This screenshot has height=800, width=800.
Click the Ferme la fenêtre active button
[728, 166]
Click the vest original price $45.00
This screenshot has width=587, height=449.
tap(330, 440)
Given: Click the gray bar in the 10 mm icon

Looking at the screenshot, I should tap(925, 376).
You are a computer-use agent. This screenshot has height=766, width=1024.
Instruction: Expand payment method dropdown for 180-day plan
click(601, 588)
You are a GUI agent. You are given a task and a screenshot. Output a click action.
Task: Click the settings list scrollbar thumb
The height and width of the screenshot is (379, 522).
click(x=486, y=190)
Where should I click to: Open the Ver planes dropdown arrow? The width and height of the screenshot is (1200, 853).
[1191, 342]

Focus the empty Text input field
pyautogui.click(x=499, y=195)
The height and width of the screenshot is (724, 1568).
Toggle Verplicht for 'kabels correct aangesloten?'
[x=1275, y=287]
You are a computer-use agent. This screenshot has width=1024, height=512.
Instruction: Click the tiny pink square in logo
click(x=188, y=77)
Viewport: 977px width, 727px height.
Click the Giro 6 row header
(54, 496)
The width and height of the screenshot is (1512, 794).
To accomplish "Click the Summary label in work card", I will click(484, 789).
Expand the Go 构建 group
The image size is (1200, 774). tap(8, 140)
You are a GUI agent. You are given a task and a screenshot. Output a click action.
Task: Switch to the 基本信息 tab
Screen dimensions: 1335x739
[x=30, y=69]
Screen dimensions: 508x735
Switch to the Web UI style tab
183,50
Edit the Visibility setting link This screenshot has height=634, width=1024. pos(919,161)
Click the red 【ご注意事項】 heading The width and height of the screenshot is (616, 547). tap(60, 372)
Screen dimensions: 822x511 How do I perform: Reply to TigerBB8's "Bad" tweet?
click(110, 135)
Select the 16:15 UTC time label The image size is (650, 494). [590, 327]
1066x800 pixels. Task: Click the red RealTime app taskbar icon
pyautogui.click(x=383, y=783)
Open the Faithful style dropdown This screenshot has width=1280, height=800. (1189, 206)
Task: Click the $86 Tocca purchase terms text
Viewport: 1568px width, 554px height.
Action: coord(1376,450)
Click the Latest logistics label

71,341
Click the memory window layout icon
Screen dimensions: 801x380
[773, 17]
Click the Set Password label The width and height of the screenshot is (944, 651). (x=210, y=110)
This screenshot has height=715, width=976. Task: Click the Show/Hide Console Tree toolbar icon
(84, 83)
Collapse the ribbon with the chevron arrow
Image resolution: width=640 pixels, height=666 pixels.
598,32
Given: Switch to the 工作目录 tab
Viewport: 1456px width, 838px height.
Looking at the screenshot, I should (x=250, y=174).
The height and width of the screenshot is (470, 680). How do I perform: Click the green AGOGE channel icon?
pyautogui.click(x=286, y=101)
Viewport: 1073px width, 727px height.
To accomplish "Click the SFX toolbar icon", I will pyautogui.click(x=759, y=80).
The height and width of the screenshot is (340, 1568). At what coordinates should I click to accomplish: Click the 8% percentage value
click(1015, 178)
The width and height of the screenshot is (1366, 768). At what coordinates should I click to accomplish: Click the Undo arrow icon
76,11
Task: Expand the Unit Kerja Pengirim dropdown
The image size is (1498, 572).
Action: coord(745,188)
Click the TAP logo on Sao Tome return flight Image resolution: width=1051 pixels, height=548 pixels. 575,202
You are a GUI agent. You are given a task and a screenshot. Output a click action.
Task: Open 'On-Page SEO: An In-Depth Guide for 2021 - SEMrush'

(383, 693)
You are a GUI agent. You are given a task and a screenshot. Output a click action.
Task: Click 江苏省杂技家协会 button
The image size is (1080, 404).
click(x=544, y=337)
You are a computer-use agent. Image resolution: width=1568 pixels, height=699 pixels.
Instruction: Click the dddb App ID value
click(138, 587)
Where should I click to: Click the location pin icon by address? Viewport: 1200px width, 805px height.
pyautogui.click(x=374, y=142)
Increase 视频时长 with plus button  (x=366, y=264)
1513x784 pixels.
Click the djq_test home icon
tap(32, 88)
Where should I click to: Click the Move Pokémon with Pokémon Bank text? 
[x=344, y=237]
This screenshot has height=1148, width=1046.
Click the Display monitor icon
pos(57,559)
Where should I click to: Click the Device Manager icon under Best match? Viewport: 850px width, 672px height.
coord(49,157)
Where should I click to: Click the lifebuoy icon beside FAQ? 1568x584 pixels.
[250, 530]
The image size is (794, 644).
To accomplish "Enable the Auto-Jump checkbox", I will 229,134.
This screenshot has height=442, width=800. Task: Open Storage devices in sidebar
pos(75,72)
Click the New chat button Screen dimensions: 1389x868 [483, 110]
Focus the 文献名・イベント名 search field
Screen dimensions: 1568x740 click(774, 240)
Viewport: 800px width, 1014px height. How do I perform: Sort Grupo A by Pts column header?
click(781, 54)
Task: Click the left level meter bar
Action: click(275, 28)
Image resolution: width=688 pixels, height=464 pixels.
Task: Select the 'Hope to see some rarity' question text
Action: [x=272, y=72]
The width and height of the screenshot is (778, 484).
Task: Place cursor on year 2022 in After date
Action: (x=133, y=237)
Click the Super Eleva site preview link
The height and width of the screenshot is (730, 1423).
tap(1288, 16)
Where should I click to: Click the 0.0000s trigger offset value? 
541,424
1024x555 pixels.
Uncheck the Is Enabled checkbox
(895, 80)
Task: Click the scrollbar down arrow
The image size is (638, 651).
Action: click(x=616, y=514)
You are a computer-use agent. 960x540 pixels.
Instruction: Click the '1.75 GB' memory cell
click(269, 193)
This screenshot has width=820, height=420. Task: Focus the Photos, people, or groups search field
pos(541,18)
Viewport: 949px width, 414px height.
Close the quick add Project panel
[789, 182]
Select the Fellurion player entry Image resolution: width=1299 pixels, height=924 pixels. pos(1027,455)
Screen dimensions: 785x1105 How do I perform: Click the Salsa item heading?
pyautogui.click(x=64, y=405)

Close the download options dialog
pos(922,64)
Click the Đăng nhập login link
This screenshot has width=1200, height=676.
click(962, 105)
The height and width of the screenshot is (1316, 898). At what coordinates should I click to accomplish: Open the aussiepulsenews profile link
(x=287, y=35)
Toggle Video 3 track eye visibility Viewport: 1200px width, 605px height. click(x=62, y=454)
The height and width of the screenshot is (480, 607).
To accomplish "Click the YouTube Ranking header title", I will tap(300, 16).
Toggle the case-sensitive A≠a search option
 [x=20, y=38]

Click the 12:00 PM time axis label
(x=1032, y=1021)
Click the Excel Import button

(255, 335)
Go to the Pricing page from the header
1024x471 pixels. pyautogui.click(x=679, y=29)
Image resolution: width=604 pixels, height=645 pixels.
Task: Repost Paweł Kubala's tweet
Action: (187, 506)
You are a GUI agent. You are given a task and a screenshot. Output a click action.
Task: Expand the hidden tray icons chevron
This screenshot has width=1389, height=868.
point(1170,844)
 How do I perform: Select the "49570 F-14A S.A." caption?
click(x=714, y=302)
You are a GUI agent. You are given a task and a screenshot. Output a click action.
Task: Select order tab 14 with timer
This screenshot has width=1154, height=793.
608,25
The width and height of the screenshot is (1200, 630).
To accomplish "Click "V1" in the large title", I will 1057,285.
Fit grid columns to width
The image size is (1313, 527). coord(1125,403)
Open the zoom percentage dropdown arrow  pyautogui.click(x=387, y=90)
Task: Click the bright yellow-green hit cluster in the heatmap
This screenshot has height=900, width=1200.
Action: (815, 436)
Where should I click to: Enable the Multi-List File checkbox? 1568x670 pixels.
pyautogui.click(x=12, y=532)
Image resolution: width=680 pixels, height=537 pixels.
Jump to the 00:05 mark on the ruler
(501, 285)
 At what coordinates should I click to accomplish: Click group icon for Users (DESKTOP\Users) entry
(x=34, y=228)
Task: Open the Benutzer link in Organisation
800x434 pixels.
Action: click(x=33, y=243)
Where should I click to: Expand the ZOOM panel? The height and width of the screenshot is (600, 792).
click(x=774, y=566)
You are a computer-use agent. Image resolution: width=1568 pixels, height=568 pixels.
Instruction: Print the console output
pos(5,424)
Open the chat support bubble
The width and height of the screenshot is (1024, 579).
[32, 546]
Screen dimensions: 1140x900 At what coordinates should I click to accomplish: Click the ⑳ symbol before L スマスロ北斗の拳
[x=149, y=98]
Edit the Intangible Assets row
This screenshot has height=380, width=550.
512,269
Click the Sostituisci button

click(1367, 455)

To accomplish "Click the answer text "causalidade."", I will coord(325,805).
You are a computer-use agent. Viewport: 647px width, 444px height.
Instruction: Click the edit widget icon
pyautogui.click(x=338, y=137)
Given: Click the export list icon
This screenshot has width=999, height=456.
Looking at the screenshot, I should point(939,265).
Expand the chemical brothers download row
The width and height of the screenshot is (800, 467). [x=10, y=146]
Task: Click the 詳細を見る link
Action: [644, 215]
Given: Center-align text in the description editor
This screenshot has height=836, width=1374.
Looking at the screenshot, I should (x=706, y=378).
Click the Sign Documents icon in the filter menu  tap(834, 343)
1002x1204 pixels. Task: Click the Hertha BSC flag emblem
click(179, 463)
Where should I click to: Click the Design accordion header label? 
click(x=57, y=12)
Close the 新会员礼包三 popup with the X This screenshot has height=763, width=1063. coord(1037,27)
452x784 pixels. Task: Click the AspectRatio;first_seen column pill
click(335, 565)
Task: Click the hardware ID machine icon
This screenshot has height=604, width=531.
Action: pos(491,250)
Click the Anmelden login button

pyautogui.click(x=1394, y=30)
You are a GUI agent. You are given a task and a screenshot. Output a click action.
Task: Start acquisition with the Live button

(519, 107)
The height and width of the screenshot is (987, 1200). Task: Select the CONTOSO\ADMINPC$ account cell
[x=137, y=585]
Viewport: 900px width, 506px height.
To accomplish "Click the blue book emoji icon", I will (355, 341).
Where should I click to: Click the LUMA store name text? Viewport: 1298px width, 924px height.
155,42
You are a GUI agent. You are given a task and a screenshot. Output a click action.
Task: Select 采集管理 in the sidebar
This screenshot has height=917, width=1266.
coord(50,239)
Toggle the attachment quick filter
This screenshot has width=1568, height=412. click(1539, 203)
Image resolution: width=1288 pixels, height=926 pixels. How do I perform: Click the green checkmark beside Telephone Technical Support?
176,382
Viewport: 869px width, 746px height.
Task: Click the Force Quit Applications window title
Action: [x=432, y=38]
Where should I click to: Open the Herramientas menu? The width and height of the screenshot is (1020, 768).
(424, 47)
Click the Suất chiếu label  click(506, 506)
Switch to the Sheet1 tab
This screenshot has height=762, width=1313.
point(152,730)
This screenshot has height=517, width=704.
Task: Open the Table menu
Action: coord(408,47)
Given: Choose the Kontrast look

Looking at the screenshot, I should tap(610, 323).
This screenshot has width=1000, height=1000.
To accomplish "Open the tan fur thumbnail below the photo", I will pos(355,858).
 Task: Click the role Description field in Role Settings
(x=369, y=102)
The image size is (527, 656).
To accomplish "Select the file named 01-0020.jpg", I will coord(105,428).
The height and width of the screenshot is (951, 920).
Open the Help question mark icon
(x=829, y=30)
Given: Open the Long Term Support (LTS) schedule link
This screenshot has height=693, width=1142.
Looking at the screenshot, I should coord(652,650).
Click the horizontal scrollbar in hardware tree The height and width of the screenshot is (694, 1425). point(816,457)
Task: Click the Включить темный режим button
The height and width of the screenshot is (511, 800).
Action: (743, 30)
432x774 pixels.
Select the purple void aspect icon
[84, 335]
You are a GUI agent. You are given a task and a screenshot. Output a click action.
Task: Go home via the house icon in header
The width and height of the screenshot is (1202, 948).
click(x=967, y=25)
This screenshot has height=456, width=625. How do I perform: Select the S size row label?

• What you will do: Please copy, without any change, the lines of the material from the first through the one containing "The height and width of the screenshot is (724, 1568).". Write nothing else.

• Response box:
This screenshot has height=800, width=800.
Click the Ferme la fenêtre active button
[728, 166]
Click the vest original price $45.00
This screenshot has width=587, height=449.
tap(330, 440)
Given: Click the gray bar in the 10 mm icon

Looking at the screenshot, I should tap(925, 376).
You are a computer-use agent. This screenshot has height=766, width=1024.
Instruction: Expand payment method dropdown for 180-day plan
click(601, 588)
You are a GUI agent. You are given a task and a screenshot. Output a click action.
Task: Click the settings list scrollbar thumb
The height and width of the screenshot is (379, 522).
click(x=486, y=190)
Where should I click to: Open the Ver planes dropdown arrow? The width and height of the screenshot is (1200, 853).
[1191, 342]

Focus the empty Text input field
pyautogui.click(x=499, y=195)
The height and width of the screenshot is (724, 1568).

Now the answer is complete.